Casi fue en el mismo día. Venezuela amortiguó la enrome distancia que separaba el precio del dólar oficial con el de la calle con un sistema de bandas cambiarias para viabilizar la economía de varios sectores empresariales. Por su parte, Argentina también tuvo que ceder y devaluar el cambio oficial en dos oportunidades, aunque disparó el “blue” a más de 12 pesos por dólar. Son facturas que se explican en gran parte por la política económica de regímenes populistas que represan y maquillan el cambio real, aunque la inflación siga la ruta de un caballo descarriado y con los nervios alterados.
Estos rumbos de la evolución cambiaria tienen como antecedente histórico en América Latina un modelo de nominado “sustitución de importaciones”.

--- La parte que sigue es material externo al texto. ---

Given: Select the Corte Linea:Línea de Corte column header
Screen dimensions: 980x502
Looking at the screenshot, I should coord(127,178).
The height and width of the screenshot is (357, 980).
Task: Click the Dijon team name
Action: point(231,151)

Los resultados de su implantación fueron variables. Muchos países que la adoptaron se iniciaron con un fuerte despegue de las industrias nacionales favorecidas no solo por el proteccionismo estatal sino por el ambiente que siguió a la Segunda Guerra Mundial. El problema radicó en la necesidad de inversiones abiertas, constantes y oportunas para evitar la obsolescencia; sin embargo siempre fue necesaria -en mayor o menor grado- la asistencia fiscal y los sacrificios del sector exportador que en parte se volvió marginal de la política económica del Estado. Cuando las divisas se deprimieron, funcionó la extraordinaria máquina de billetes y su indeseable hija: la inflación. El problema que registra la historia es que se inició un círculo vicioso que conectó la inflación con la inestabilidad política, el surgimiento de mágicos populismos, insatisfacción social acicateada ideológicamente que terminó en violencia y represión como capítulo final. Luego las aguas volvieron a su cauce y el liberalismo económico en su versión globalizadora ha brindado opciones no extremas que en algo recuerdan los buenos tiempos de “Estado de Bienestar europeo”.

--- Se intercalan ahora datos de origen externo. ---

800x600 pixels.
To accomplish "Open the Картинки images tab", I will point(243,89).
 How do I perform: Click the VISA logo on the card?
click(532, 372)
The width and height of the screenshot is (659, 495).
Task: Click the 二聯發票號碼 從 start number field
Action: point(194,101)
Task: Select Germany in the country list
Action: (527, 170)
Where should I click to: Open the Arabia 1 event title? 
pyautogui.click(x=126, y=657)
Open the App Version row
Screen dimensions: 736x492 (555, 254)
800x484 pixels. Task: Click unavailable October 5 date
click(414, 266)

El Ecuador todavía se beneficia de una celestial trilogía: alto precio internacional de su producto base, la dolarización y sectores productivos tradicionales que son exportados y se consumen nacionalmente a buen precio. El problema que podría sobrevenir es muy diferente a los de sus colegas ideológicos. Se trata de que los ingresos en dólares no cuadren con el gasto fiscal y sea necesario restringir cada vez más las importaciones y que se privilegie la producción nacional. Sin duda esta sustitución beneficiará a la industria a largo plazo, pero es probable que inmediatamente sea difícil cubrir un abastecimiento, además muchos insumos indispensables para su funcionamiento deberán ser importados. Por supuesto las zonas fronterizas de Colombia y Perú estarán dispuestas a suplir con alegría cualquier urgencia de abastecimiento. Por esto es difícil entender la oportunidad o el apuro de las decisiones que se están expidiendo, cuando el tiempo postelectoral se supone más benigno para estos ajustes.